UPDATED May 26, 2021

Cooper Hewitt, Smithsonian Design Museum will present the first museum exhibition of American designer Willi Smith (1948–1987). “Willi Smith: Street Couture” will feature key works by this pioneer of streetwear fashion who founded the iconic brand WilliWear with partner Laurie Mallet in 1976 and leveraged innovative partnerships with artists, designers and performers to break down social, cultural and economic boundaries. On view March 13, 2020 through Oct. 24, 2021, the exhibition will include more than 200 works by Smith and collaborators such as Juan Downey, Dan Friedman, Keith Haring, Bill T. Jones/Arnie Zane Dance Company, Les Levine, Dianne McIntyre, Nam June Paik and SITE, many of which have not been seen in more than 30 years.

“Street Couture” takes its name from Smith’s most iconic collection, which was presented in 1983 as the first event in which he brought fashion, art and music together to present his work. The exhibition’s selection of photography, video, design drawings, garments, patterns and ephemera will position Smith as a groundbreaking designer and cultural producer who laid new roads for fashion before dying suddenly of AIDS-related complications at age 39.

“Willi Smith cared about ‘style over status,’” said Alexandra Cunningham Cameron, curator of contemporary design and Hintz Secretarial Scholar at Cooper Hewitt. “Clothing was simply a tool for him to disseminate ideas about personal freedoms beyond class, beyond gender, beyond race, while still having fun. He shows us that true collaboration, and the inclusivity it requires, is not a marketing gimmick or token gesture, but a way of thinking, of making and of life.”

“Willi Smith: Street Couture” is organized by Cunningham Cameron, along with curatorial assistants Darnell-Jamal Lisby and Julie Pastor.

The exhibition will be designed by SITE, in collaboration with Sam Chermayeff Architects, to recall the WilliWear showrooms and boutiques. Conceived by SITE partners Alison Sky and James Wines from 1982–1987, these retail experiences were composed of construction materials and objects salvaged from the sidewalks of New York City, bringing the improvisational energy of the street indoors as a framework for sales, events and installations. Communication design studio Poly-mode has created the graphic identity for the exhibition and publication, continuing the spirit of collaboration that Smith proudly championed.


Co-published by Cooper Hewitt and Rizzoli Electa, “Willi Smith: Street Couture” explores the emergence of street style in the United States, the history of collaborative practice, the downtown New York art scene of the 1970s–1980s, the relationship between fashion, marketing, race and the impact of black and black queer communities. Designed by Poly-mode, the book will feature more than 300 photographs, essays and transcribed interviews by notable figures in fashion, art and culture, including Oscar-winner Ruth Carter, editor Kim Hastreiter, choreographer Bill T. Jones and artist Lisa Yuskavage.

public programs

Cooper Hewitt’s educational and public programs will extend the impact of the exhibition to audiences of all ages through conversations and workshops that expound the themes of the exhibition. Programs will include moderated talks and lectures with Smith’s collaborators, educators and academics, and art/fashion industry professionals.

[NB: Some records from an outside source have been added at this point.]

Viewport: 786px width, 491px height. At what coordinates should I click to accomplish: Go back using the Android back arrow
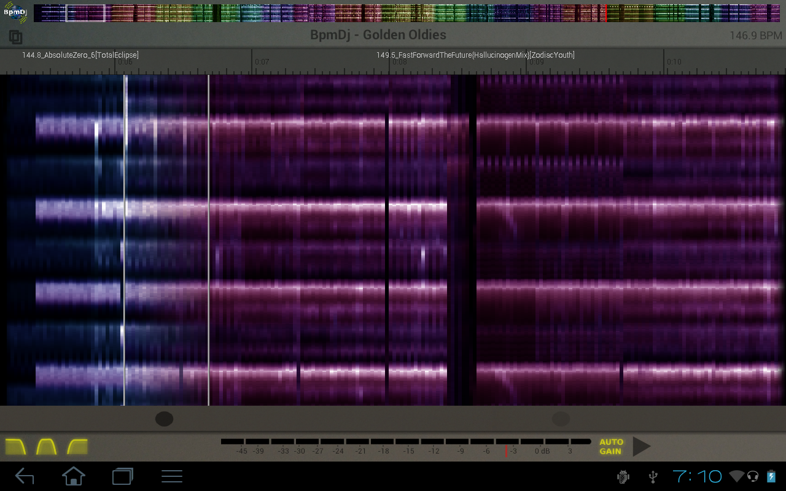tap(25, 476)
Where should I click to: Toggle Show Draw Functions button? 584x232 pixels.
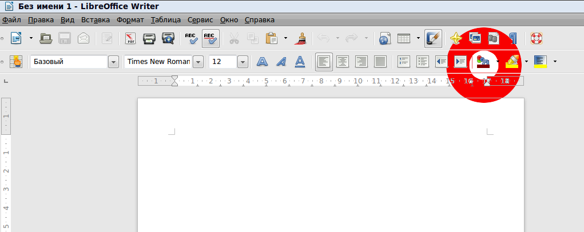[x=433, y=39]
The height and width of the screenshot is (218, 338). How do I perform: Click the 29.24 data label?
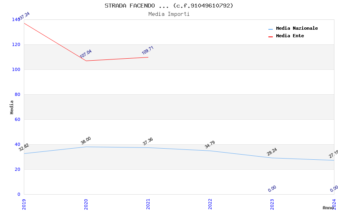(272, 152)
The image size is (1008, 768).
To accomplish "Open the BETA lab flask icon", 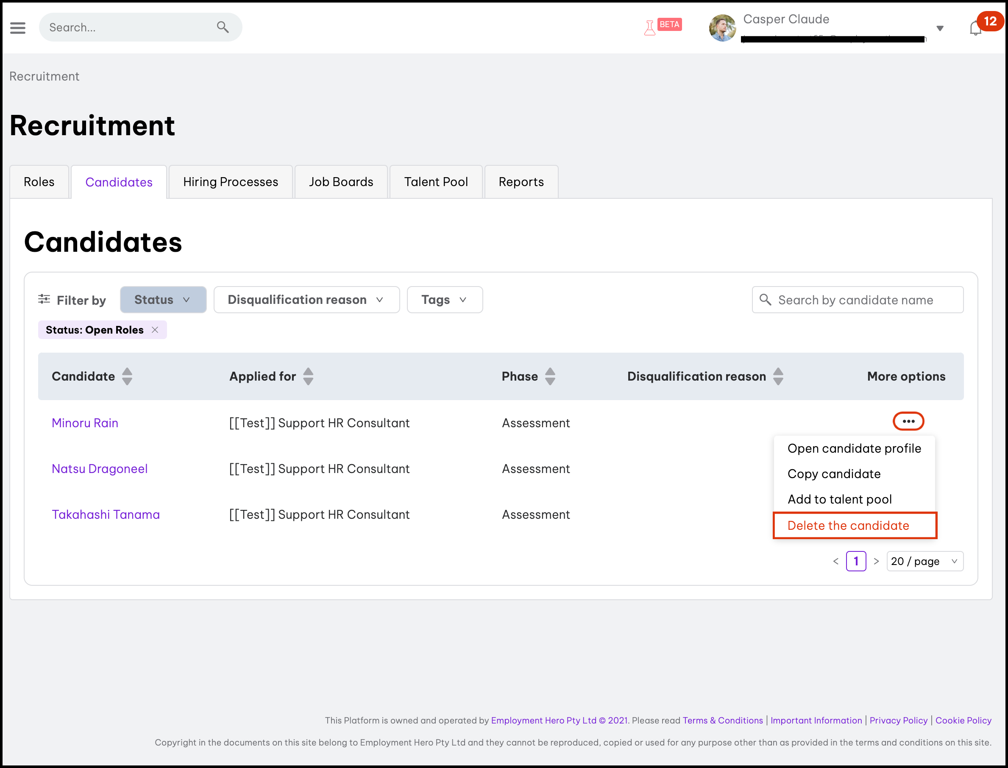I will coord(650,28).
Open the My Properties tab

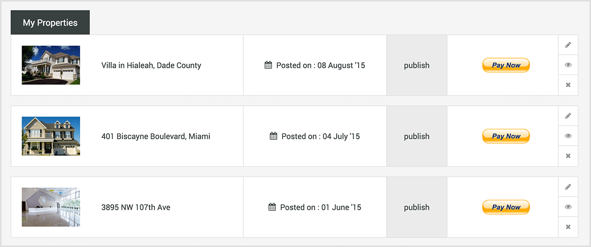50,23
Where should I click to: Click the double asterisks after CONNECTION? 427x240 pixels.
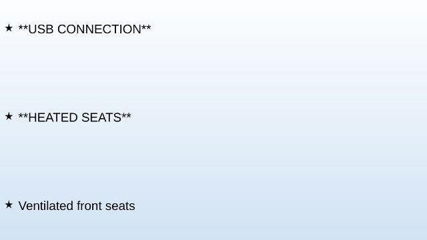coord(146,27)
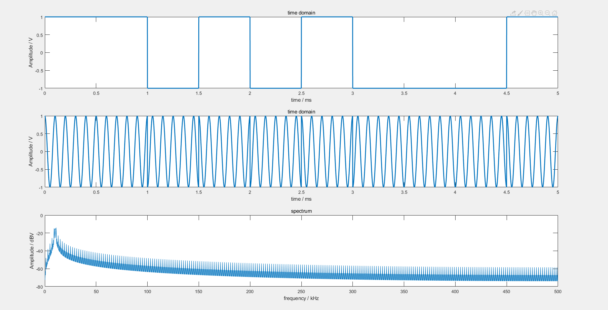Select "time / ms" label under sine wave
Viewport: 608px width, 310px height.
[x=301, y=199]
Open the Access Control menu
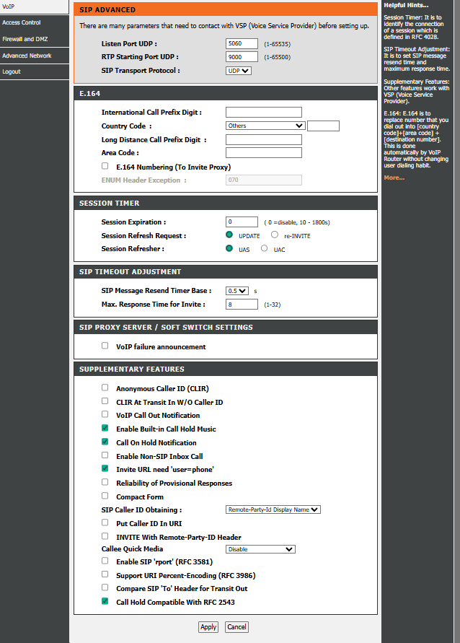 (22, 22)
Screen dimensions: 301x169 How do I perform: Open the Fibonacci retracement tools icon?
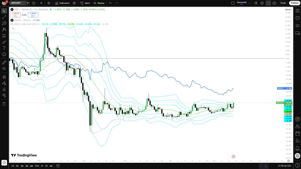point(4,23)
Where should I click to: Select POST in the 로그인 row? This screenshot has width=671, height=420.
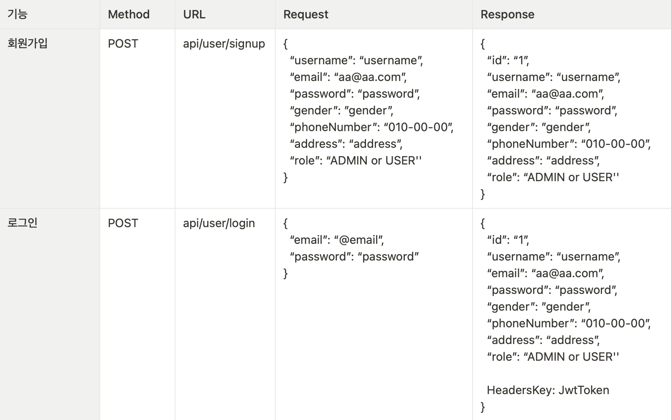point(123,223)
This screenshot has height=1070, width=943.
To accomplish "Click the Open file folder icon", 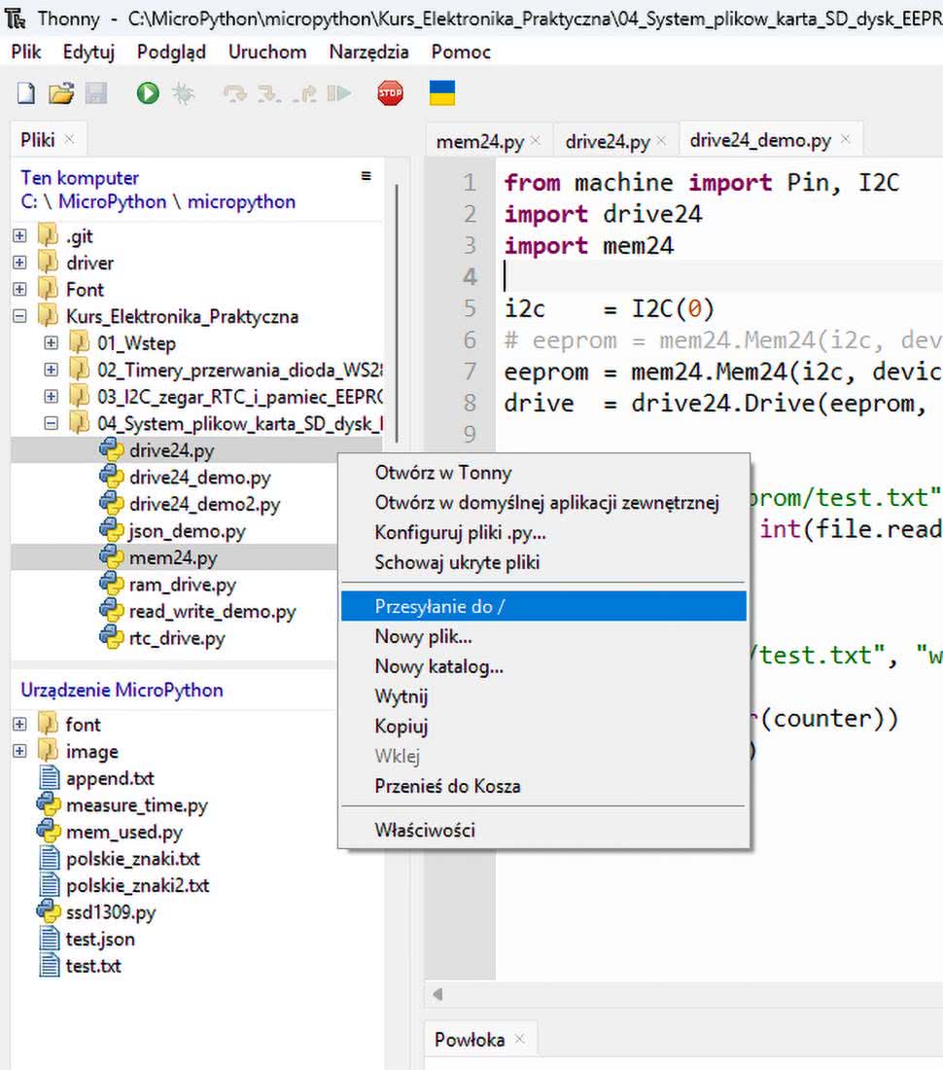I will point(61,93).
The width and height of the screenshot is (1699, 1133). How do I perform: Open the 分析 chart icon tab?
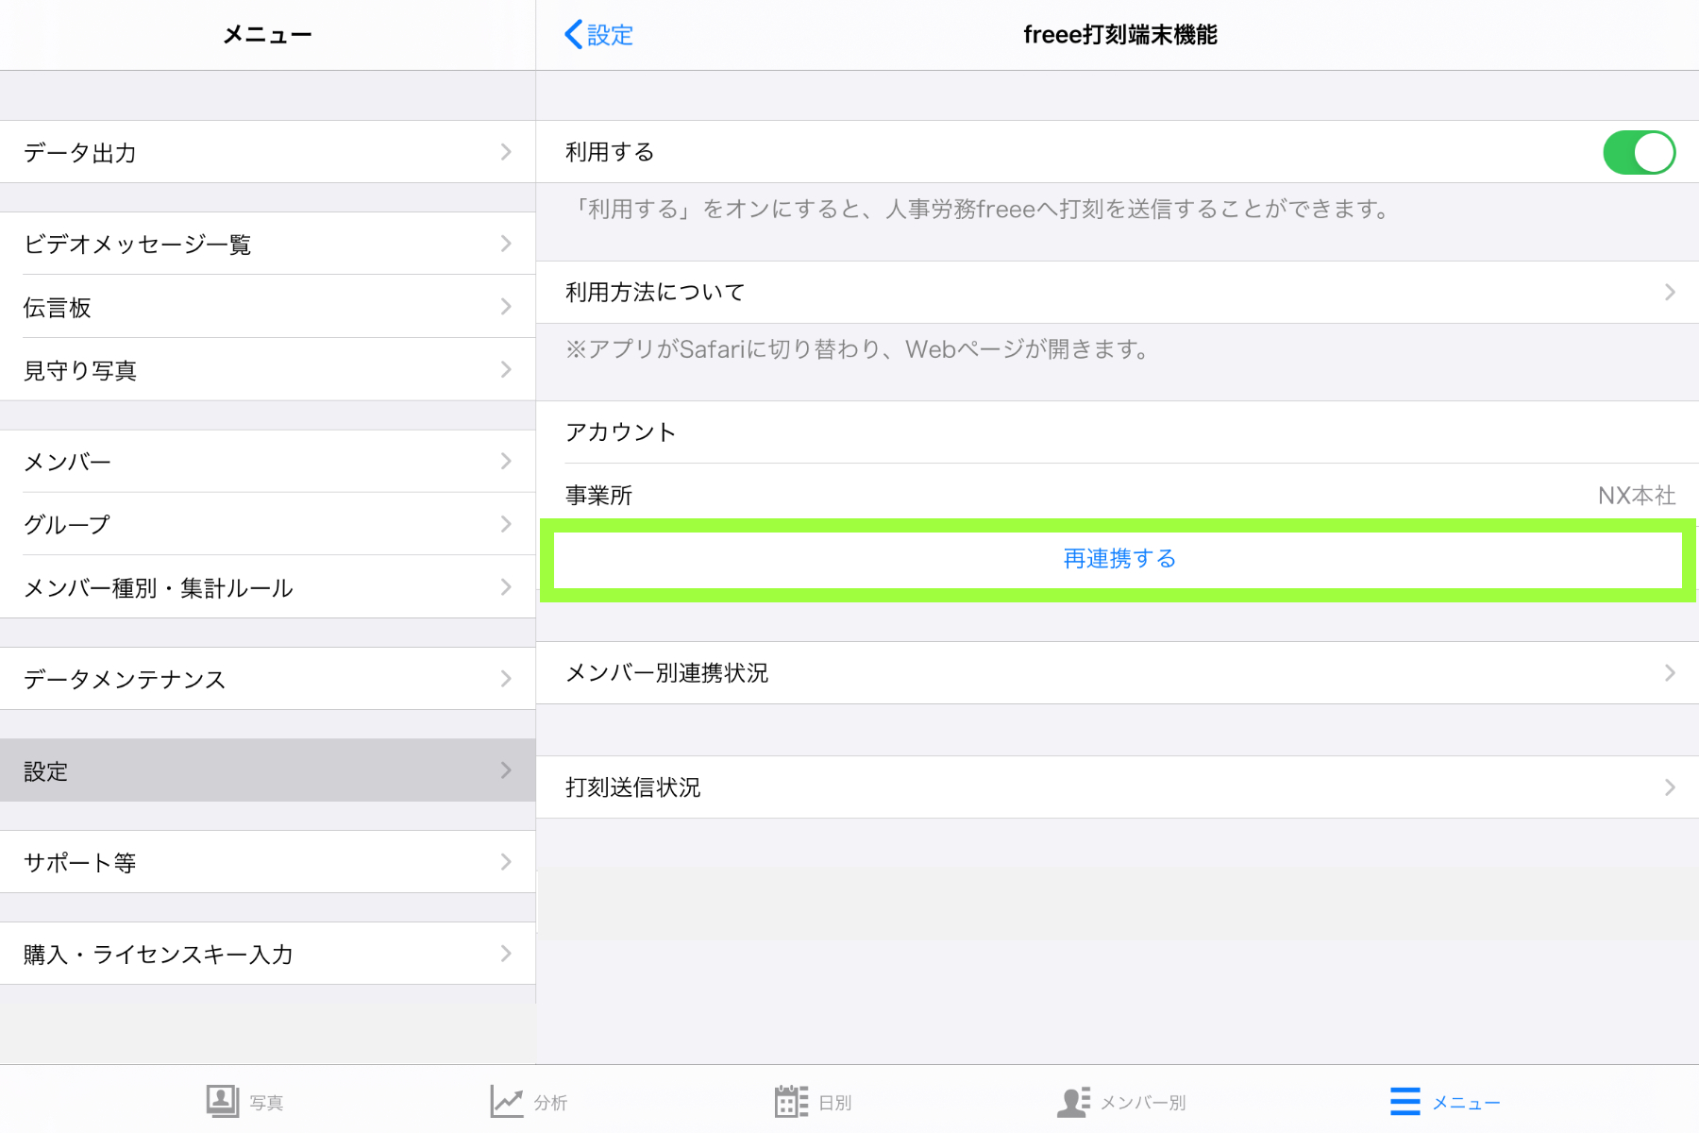[x=507, y=1101]
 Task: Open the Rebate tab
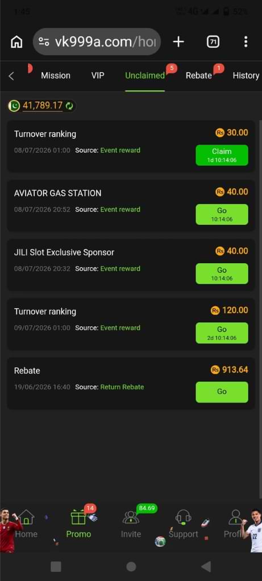click(199, 75)
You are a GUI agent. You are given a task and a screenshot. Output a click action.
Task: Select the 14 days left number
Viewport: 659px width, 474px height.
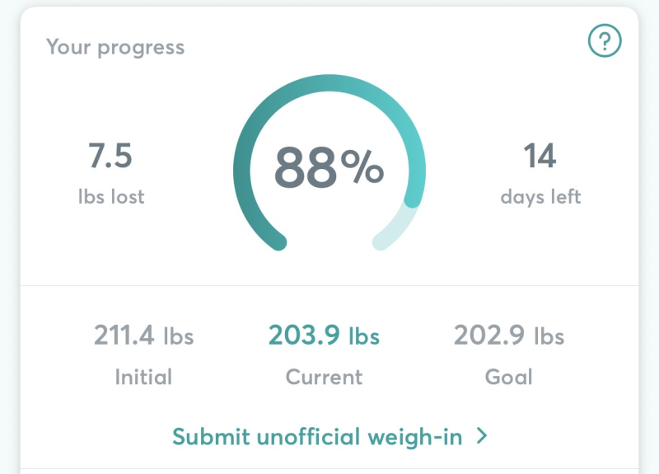pos(540,156)
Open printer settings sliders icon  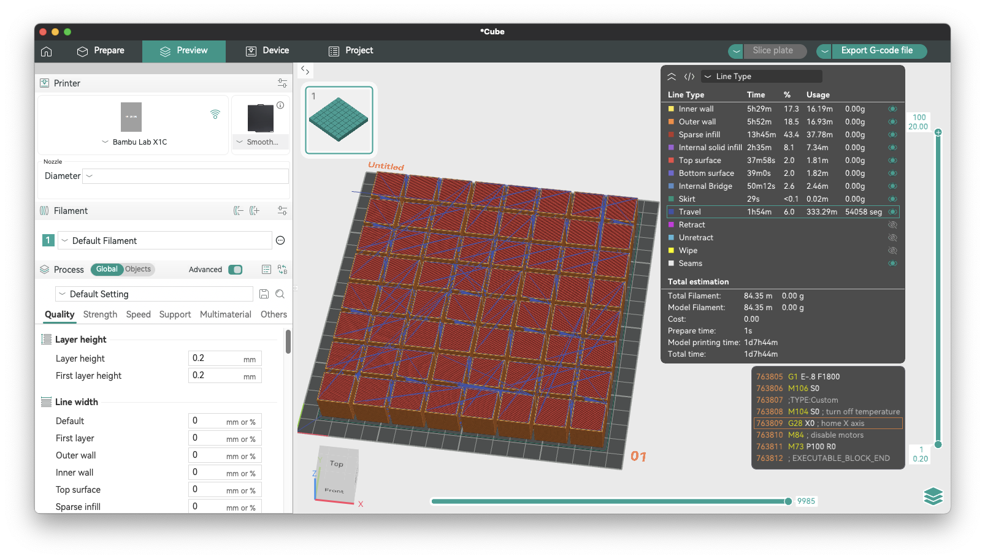pos(282,83)
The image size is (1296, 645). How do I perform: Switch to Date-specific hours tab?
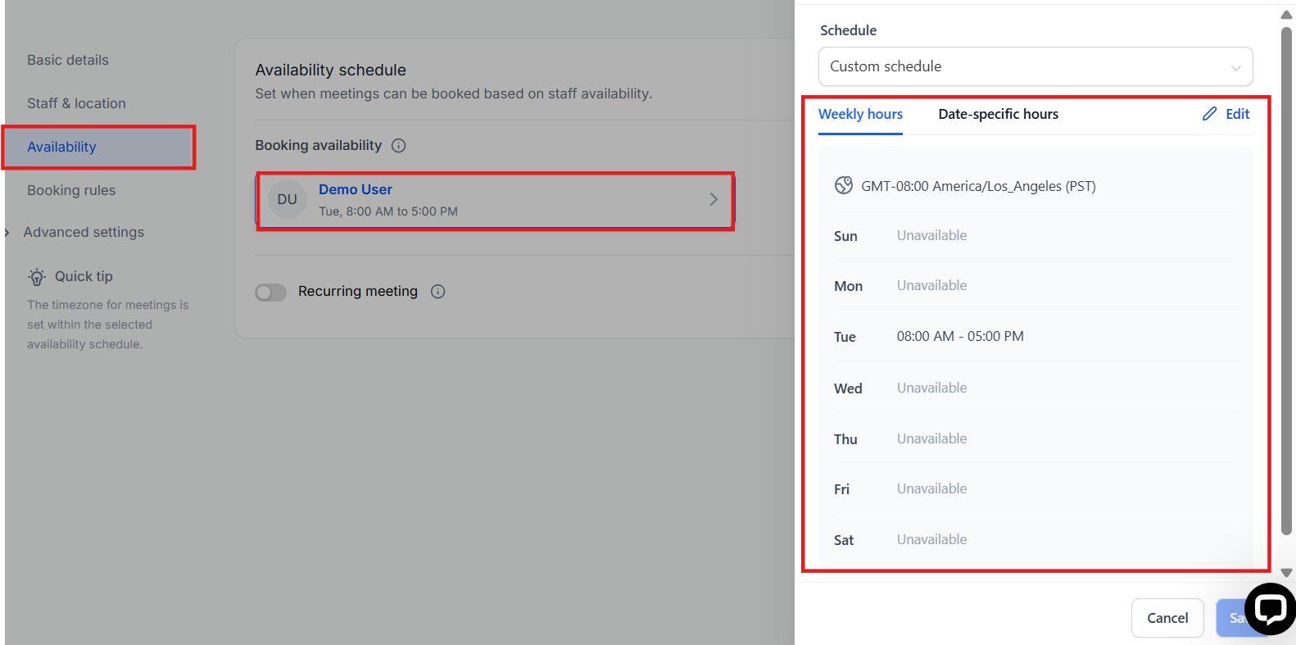(998, 114)
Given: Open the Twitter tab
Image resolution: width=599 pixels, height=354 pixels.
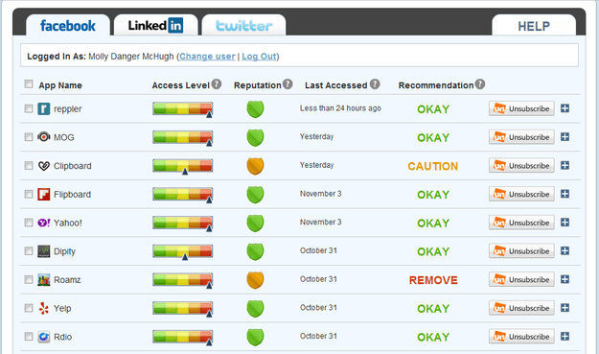Looking at the screenshot, I should 243,25.
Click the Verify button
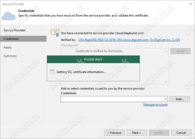Viewport: 195px width, 139px height. click(x=180, y=51)
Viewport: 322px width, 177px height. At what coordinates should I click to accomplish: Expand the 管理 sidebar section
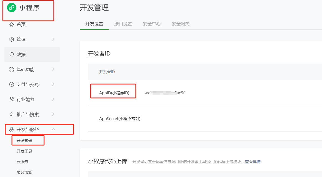[x=53, y=39]
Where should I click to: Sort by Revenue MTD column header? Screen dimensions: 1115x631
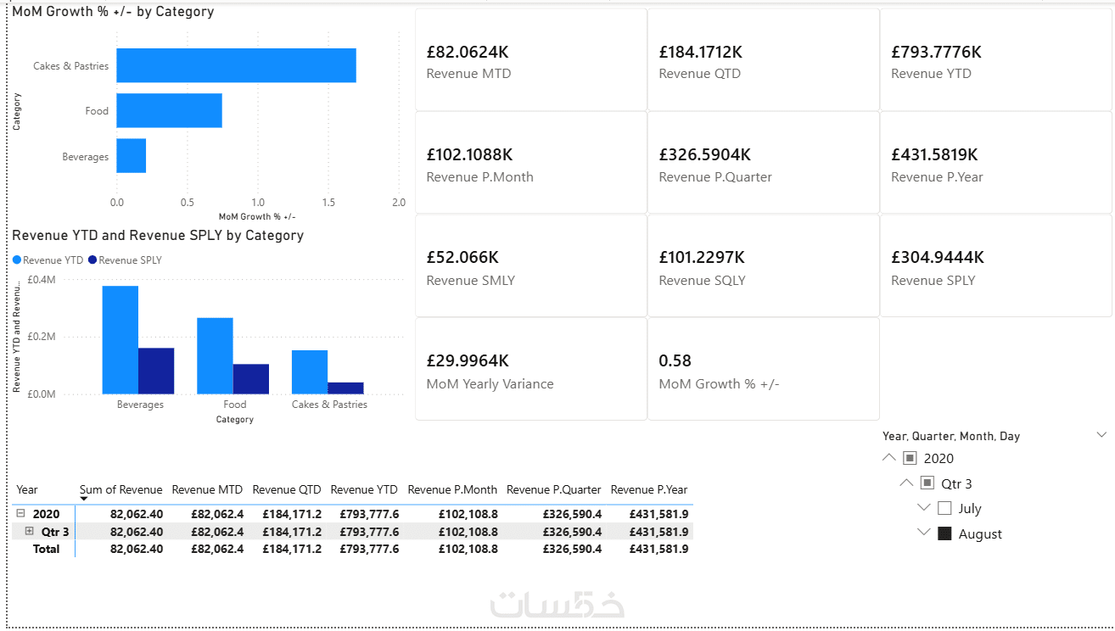pyautogui.click(x=207, y=489)
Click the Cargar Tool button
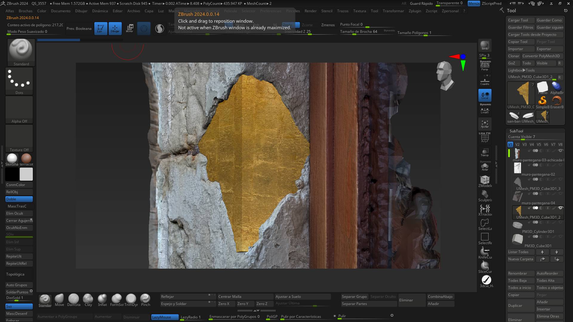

A symposium of design talks, organized in conjunction with the Smithsonian’s National Museum of African American History and Culture, will examine topics such as race and fashion in America, the intersection of fashion, race and queer theory, the history of African Americans in fashion and the economics and sustainability of fashion.

“Willi Smith: Street Couture” is made possible by principal support from Target.

Major support is provided by Gucci.

Additional support is provided by the Ehrenkranz Fund and Edward and Helen Hintz.

Funding is also provided by The Coby Foundation, Ltd., the Esme Usdan Exhibition Endowment Fund, the New York State Council on the Arts with the support of Governor Andrew M. Cuomo and the New York State Legislature, and the Cooper Hewitt Master’s Program Fund.

In-kind support is provided by the National Museum of African American History and Culture, Cargo, and the Hirshhorn Museum and Sculpture Garden.


Cooper Hewitt is America’s design museum. Inclusive, innovative and experimental, the museum’s dynamic exhibitions, education programs, master’s program, publications and online resources inspire, educate and empower people through design. An integral part of the Smithsonian Institution—the world’s largest museum and research complex—Cooper Hewitt is located on New York City’s Museum Mile in the historic, landmark Carnegie Mansion. Steward of one of the world’s most diverse and comprehensive design collections—over 215,000 objects that range from an ancient Egyptian faience cup dating to about 1100 BC to contemporary 3-D-printed objects and digital code—Cooper Hewitt welcomes everyone to discover the importance of design and its power to change the world. Cooper Hewitt knits digital into experiences to enhance ideas, extend reach beyond museum walls and enable greater access, personalization, experimentation and connection. The museum is fully accessible.